TASK INSTRUCTIONS — Within the data that follows, tally every line containing "marker". Provide only the tally.

________

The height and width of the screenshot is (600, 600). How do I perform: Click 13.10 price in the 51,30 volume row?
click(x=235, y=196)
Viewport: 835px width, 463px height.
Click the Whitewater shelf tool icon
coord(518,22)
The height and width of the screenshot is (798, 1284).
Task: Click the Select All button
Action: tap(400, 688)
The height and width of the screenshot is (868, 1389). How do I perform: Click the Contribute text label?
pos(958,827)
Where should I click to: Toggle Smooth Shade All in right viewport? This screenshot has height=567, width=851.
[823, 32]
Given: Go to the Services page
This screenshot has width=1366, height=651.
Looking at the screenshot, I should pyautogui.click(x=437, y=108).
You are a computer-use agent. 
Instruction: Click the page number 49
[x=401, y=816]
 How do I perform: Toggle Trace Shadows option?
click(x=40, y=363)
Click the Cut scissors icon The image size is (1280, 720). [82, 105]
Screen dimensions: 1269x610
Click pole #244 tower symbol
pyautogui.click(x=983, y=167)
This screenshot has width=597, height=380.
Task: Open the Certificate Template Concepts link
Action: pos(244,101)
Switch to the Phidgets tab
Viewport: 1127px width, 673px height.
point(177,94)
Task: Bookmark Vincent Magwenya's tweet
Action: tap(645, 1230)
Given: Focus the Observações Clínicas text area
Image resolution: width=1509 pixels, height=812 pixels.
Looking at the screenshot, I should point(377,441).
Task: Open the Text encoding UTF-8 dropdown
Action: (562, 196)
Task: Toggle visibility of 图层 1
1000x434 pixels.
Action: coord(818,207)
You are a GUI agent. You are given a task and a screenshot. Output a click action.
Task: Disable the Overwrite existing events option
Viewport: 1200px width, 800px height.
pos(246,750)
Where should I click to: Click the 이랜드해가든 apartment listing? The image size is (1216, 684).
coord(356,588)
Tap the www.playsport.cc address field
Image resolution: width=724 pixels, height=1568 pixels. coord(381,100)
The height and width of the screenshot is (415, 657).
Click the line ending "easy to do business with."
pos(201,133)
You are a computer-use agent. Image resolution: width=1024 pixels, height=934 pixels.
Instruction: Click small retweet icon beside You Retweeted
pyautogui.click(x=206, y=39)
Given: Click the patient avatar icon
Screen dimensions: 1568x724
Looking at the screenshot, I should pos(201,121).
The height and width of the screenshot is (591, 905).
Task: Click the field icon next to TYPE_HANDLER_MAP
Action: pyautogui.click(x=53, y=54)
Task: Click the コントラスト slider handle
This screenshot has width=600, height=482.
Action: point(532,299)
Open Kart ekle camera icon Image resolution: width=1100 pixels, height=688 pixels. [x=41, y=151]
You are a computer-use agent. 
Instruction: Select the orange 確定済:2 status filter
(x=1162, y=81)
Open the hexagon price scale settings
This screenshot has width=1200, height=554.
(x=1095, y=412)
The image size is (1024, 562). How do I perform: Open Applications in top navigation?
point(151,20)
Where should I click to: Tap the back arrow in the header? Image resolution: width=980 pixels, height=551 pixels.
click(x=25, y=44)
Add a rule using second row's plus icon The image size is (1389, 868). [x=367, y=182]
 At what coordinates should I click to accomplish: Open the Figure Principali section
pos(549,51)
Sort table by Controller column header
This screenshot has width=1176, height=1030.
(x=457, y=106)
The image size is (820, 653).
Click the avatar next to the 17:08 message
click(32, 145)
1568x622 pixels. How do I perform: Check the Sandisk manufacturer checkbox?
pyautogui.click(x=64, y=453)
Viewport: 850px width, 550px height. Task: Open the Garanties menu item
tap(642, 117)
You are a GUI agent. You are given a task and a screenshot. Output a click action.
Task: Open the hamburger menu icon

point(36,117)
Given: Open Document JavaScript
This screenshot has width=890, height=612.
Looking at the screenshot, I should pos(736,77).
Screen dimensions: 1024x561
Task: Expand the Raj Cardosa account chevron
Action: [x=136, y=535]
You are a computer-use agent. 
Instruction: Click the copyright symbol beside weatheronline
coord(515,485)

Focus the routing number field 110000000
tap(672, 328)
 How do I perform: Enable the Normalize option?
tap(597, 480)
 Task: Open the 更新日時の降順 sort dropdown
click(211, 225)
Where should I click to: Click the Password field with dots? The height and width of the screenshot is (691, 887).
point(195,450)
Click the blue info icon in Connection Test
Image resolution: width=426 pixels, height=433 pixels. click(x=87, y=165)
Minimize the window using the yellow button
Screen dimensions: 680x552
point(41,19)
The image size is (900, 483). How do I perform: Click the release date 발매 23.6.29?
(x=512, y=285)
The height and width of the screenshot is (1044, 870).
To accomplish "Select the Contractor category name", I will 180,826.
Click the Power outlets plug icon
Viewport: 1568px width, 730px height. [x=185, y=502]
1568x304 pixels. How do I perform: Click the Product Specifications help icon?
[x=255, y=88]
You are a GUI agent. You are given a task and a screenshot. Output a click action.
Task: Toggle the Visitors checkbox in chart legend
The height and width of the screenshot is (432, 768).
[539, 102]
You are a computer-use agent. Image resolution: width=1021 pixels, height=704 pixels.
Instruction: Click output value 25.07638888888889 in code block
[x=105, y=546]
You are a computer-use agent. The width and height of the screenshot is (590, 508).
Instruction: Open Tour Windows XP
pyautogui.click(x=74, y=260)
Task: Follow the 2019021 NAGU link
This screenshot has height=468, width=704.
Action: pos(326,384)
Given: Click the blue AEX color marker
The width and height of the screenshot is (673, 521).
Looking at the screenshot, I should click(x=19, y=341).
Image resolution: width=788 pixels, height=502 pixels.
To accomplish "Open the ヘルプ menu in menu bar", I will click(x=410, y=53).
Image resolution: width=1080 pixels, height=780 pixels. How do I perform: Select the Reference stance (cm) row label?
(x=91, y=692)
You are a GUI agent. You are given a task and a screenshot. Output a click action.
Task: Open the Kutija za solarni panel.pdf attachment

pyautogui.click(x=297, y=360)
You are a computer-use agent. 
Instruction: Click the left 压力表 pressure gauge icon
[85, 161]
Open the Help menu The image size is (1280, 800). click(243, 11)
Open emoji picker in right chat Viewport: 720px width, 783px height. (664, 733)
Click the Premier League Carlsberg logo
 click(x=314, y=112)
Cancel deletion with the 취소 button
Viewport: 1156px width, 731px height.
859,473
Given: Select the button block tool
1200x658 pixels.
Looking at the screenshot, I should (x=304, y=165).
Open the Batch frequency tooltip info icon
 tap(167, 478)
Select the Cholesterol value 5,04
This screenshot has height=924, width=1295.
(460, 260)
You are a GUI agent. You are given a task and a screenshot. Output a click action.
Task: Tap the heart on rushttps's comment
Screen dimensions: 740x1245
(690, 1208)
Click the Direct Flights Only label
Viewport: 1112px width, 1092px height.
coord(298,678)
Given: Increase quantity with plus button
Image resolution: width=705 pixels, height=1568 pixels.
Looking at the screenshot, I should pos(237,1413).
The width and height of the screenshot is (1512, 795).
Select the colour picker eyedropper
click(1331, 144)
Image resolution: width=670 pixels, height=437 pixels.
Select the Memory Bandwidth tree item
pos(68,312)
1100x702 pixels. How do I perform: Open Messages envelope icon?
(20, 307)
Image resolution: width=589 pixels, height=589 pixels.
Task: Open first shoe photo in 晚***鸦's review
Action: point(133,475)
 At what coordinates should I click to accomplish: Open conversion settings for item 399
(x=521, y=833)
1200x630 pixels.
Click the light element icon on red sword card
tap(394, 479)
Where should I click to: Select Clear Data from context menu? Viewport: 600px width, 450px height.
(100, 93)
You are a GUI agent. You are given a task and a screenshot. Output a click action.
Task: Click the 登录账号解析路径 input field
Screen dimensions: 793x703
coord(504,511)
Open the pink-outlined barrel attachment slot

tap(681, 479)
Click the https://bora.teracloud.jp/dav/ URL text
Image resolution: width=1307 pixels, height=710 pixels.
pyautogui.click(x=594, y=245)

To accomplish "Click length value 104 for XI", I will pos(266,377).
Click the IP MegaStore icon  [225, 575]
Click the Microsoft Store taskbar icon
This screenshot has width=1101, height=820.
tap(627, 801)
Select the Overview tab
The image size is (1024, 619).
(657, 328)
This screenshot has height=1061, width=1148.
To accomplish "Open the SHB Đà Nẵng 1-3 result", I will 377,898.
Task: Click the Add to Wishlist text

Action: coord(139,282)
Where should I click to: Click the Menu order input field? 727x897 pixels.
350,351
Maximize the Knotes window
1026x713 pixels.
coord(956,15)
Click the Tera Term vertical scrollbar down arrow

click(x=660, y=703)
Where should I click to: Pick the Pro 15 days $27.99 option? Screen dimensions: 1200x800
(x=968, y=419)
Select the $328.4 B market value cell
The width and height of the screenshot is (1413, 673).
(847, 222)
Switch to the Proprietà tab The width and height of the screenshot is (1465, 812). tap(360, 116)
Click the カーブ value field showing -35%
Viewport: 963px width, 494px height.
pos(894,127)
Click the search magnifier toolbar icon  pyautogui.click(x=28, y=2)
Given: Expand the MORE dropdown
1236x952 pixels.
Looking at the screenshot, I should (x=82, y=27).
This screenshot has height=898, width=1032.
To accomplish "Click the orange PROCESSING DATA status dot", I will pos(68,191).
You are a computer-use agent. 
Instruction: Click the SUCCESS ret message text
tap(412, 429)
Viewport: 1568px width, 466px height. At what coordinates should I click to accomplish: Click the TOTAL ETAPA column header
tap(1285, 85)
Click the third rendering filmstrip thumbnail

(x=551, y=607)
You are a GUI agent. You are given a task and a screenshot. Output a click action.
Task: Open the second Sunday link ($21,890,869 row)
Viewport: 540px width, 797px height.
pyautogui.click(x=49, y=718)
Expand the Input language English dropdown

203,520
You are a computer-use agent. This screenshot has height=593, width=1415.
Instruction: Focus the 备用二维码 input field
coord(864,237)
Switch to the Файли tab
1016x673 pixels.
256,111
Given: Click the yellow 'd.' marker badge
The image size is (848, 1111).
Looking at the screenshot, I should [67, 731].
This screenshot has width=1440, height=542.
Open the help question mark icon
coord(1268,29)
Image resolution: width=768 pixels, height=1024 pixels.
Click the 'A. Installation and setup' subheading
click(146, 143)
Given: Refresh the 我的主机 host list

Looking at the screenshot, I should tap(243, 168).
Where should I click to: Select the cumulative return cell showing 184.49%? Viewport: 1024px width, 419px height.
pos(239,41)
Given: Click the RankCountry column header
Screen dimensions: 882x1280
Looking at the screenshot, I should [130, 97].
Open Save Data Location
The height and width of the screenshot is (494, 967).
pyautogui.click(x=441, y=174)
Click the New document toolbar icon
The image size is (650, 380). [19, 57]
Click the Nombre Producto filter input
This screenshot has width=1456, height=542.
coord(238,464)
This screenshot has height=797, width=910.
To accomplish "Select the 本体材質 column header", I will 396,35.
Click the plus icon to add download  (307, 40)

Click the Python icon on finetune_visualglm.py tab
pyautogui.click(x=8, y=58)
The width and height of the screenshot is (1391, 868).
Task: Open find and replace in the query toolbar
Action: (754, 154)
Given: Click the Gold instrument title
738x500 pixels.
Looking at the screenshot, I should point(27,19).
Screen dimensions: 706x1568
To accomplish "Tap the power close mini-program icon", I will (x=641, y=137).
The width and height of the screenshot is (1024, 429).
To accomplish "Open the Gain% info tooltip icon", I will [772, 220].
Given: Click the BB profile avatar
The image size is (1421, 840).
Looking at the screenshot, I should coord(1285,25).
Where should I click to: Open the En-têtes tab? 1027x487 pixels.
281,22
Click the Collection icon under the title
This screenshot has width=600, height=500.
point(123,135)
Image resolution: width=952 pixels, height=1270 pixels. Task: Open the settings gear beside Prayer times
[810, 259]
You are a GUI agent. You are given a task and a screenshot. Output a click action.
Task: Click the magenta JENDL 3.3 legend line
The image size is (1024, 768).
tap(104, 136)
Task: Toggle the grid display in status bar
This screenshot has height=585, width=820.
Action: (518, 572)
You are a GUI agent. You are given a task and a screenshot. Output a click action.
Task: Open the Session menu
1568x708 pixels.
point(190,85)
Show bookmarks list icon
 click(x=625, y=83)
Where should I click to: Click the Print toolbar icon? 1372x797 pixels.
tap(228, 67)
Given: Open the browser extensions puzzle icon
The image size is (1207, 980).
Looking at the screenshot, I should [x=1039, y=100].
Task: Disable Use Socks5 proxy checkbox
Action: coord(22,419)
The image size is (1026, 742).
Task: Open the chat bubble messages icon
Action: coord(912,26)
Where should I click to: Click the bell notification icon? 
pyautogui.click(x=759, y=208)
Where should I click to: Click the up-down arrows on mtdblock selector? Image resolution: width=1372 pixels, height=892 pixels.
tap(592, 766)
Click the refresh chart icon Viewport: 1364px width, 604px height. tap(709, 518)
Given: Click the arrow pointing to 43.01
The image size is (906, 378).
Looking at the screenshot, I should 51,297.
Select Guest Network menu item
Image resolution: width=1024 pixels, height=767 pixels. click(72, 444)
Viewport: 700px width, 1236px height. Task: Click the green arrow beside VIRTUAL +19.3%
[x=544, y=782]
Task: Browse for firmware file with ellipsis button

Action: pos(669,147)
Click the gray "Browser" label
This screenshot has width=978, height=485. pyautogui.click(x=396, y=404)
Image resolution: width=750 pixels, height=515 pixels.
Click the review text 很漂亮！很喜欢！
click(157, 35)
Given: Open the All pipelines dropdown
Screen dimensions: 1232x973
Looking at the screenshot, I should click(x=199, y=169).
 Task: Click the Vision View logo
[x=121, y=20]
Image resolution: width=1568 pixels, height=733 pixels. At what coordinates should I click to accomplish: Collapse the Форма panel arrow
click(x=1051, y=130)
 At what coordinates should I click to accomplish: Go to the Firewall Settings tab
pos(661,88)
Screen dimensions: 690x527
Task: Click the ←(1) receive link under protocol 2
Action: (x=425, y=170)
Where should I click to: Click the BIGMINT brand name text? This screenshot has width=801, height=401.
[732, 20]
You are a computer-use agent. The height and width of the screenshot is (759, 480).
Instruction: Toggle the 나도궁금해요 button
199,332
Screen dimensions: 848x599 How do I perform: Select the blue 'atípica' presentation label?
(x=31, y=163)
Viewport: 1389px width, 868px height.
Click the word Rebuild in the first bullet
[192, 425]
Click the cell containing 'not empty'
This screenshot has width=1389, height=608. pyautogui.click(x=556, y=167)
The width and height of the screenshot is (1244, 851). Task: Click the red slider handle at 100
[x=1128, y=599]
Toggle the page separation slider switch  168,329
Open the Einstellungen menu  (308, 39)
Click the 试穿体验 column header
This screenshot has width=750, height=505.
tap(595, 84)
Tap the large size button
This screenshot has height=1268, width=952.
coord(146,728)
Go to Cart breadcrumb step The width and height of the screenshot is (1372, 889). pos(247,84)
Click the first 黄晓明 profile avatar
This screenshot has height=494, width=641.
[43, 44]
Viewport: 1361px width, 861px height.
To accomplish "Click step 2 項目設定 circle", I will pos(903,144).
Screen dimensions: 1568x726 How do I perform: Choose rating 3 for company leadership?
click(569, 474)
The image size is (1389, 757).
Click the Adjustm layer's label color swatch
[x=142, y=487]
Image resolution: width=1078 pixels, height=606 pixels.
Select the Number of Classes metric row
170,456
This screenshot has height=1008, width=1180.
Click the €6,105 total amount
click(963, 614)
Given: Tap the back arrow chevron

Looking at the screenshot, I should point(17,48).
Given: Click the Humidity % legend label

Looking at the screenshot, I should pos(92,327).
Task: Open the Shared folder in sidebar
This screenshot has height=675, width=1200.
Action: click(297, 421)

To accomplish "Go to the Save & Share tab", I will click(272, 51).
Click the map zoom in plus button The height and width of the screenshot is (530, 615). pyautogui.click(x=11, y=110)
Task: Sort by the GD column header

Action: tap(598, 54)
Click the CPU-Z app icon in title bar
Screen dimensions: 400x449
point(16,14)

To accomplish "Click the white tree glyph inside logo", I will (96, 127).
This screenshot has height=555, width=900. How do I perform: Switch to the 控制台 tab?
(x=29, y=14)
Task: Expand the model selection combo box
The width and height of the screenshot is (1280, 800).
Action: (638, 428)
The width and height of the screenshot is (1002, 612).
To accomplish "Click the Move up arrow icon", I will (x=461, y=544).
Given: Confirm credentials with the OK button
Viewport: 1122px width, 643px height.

________

EXERCISE OUTPUT — 2